Document Issue 9 Fall/Winter

Page 260

July 28, 2016—Hong Kong

Article 5

No more weird buildings— China’s architectural revolution. Text by Aric Chen

Photographs by Adrian Gaut

Can the use of a single adjective transform an entire country’s built landscape? In China, where the utterances of a sole individual have been known to spark everything from revolutions and famines to the most spectacular economic rise in history, you might be forgiven for thinking yes. When President Xi Jinping, who’s been described as China’s most powerful leader since Deng Xiaoping and possibly Mao Tsetung, called for an end to qi-qi guai-guai (“weird”) buildings at an October 2014 symposium on the arts in Beijing, many took it as a smack across architecture’s face. Few countries have built as much, and attracted as many prominent architects, as China in recent years, and even fewer have taken their building sprees to such forward-looking heights. The end of an era seemed nigh. China’s architecture boom of the past decade has transformed the country into a hothouse for experimentation. It has pushed the limits of built form to exhilarating extremes and allowed meaningful ideas to flourish, while also creating shape-shifting icons that have made mega events like the 2008 Beijing Olympics and the 2010 Shanghai World Expo seem like mere excuses for producing more. For every CCTV tower, Guangzhou Opera House, and Bird’s Nest stadium attached to a first-name-basis architect— Rem [Koolhaas], Zaha [Hadid], and Jacques [Herzog] and Pierre [de Meuron], respectively—there has been a Harbin Opera House by Ma Yansong (MAD Architects), an OCT Design Museum by Zhu Pei, and a Yaluntzangpu Boat Terminal in Tibet, by Zhang Ke.

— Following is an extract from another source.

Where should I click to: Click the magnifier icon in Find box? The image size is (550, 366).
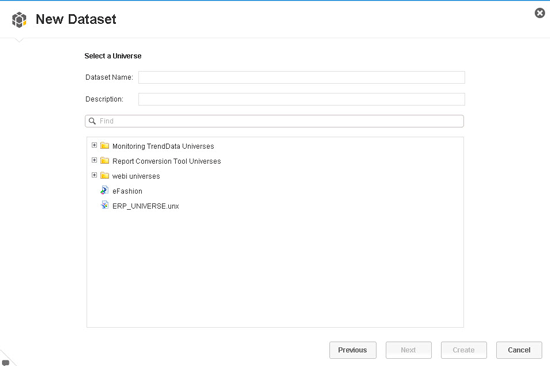point(92,121)
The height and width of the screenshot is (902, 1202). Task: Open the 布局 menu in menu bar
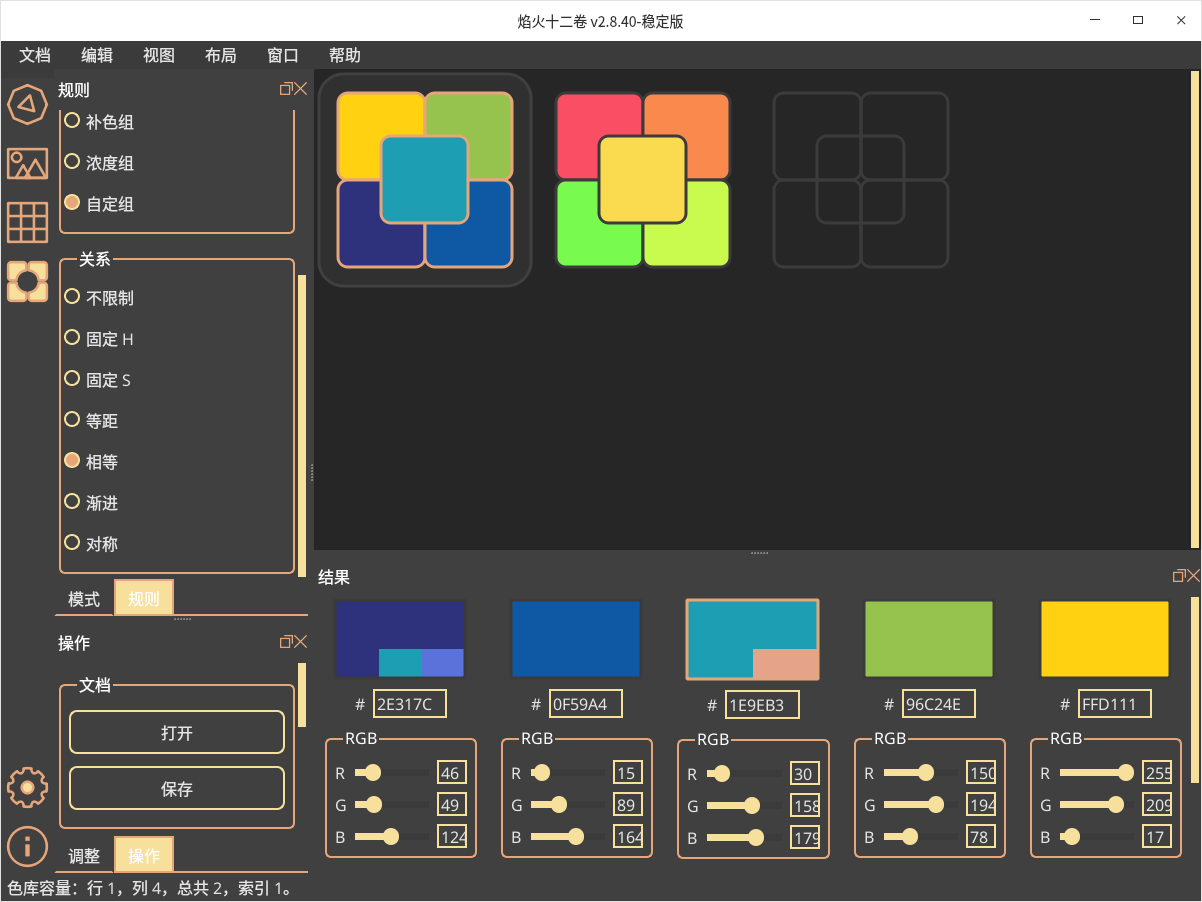click(221, 56)
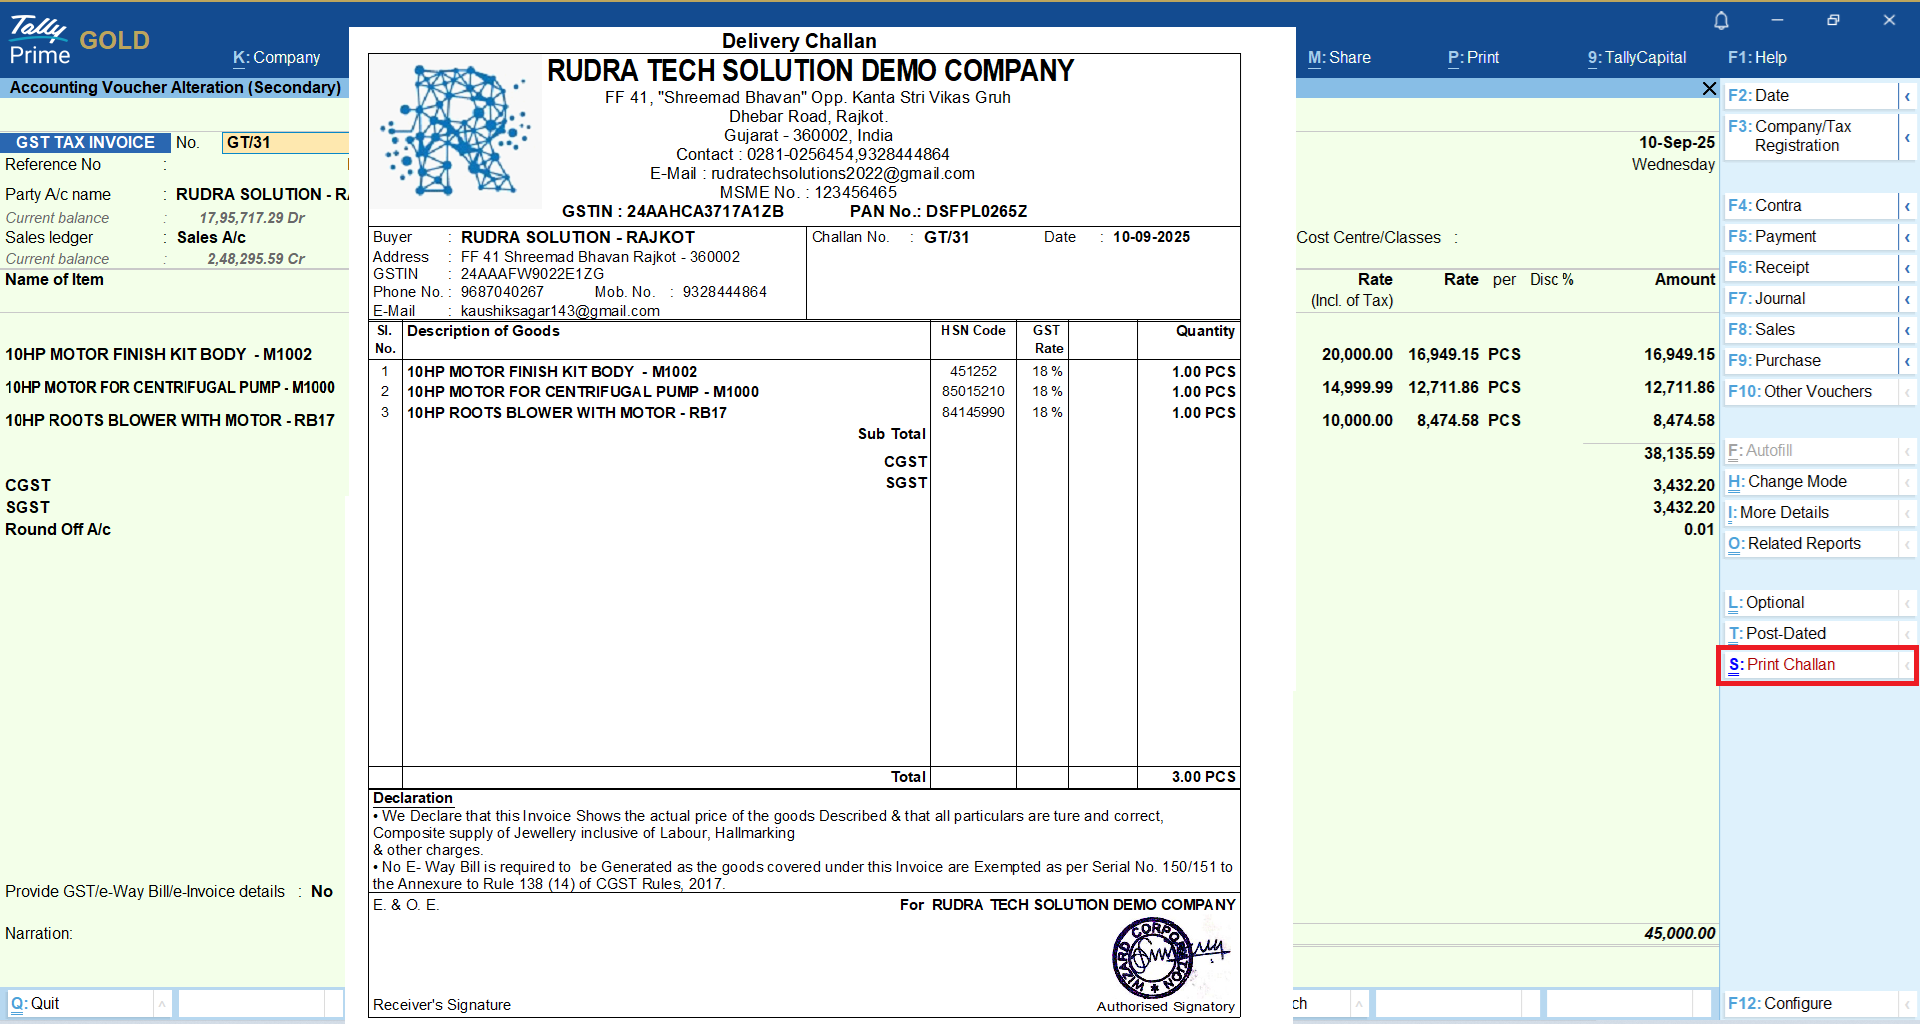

That is to say, the phenomenon has been comprehensive, reaching into the biggest cities and the remotest corners, giving both established and emerging designers—from China, as well as abroad—a proving ground perhaps unlike any other in the world. That being said, it has also produced some real dogs, to say nothing of too many projects that for social and urbanistic reasons should never have left the drawing board in the first place. Like all great epics, the “weird building” boom has revealed both the best and worst in us: heroic ambition, heady idealism, and untamed creativity, but also hubris, vanity, and shortsighted opportunism.